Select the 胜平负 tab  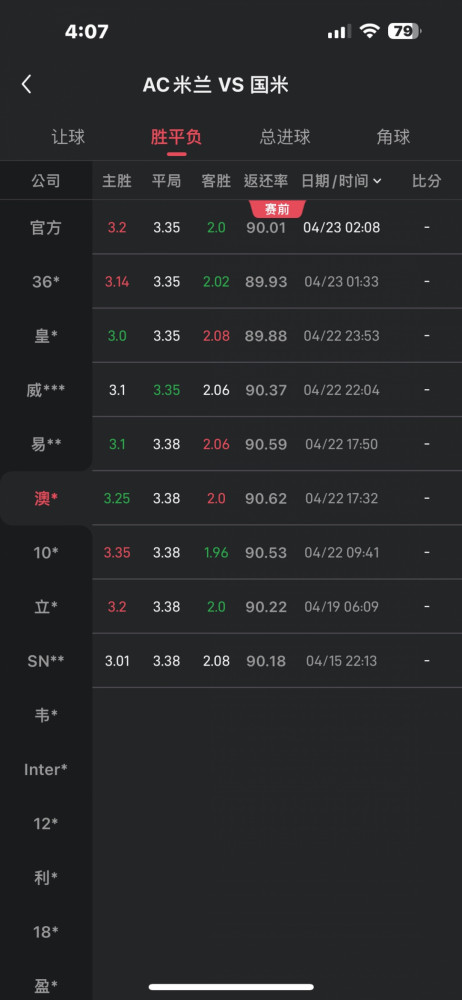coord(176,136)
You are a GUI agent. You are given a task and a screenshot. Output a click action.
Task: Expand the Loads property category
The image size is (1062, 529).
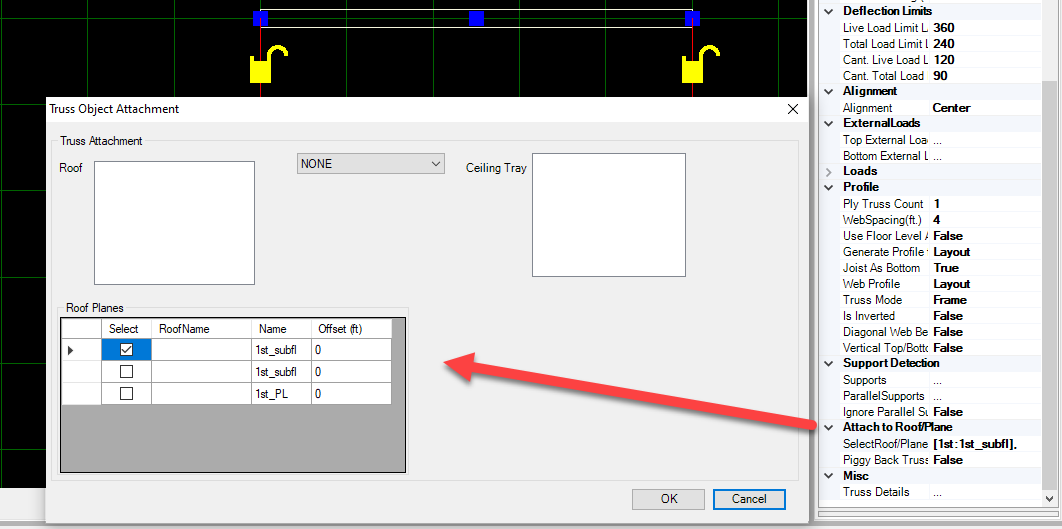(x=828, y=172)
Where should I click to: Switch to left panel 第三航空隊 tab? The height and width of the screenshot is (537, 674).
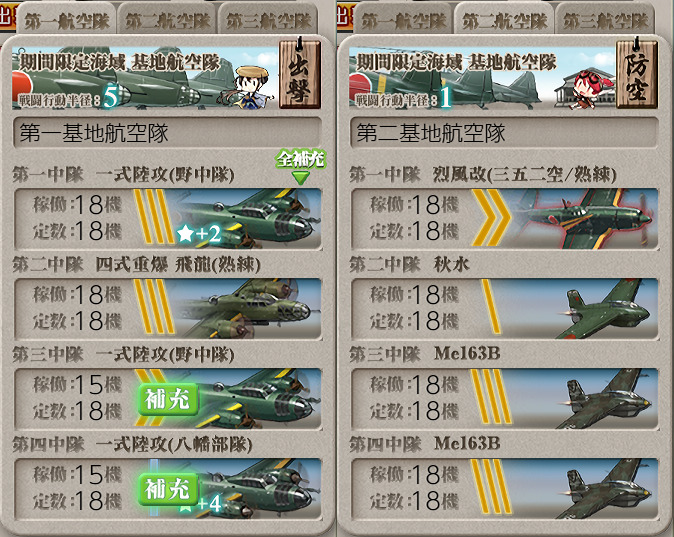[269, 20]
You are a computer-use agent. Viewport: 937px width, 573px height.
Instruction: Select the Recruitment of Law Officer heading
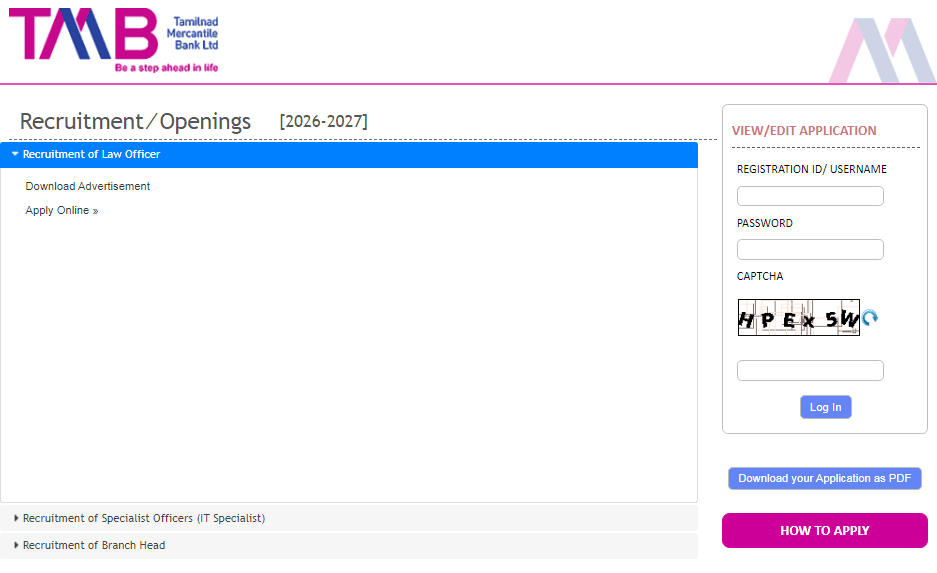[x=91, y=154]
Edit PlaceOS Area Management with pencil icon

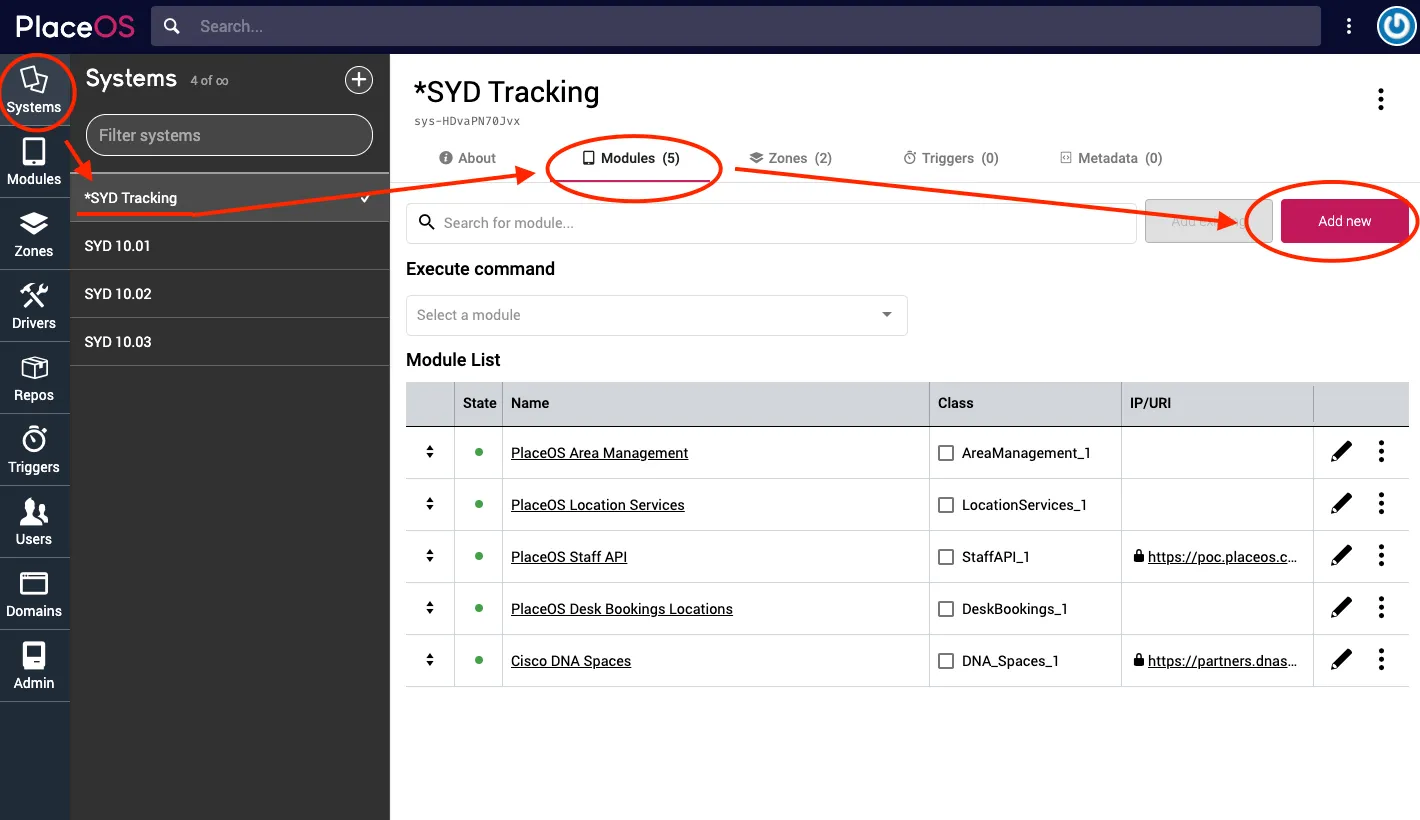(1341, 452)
..........
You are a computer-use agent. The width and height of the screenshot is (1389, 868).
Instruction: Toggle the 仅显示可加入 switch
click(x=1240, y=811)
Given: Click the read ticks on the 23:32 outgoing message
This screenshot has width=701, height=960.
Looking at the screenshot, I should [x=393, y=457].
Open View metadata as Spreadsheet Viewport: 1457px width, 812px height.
..........
Copy the material word for word, starting with the line that contains "You are a GUI" and going on through the line that contains "(1341, 452)", and leave the pictures out.

You are a GUI agent. You are given a task and a screenshot. Output a click action.
Task: Expand the Loads property category
The image size is (1062, 529).
(x=828, y=172)
Where should I click to: Switch to left panel 第三航空隊 tab? The height and width of the screenshot is (537, 674).
[269, 20]
You are a computer-use agent. Viewport: 937px width, 573px height.
Instruction: Select the Recruitment of Law Officer heading
[x=91, y=154]
Edit PlaceOS Area Management with pencil icon

(1341, 452)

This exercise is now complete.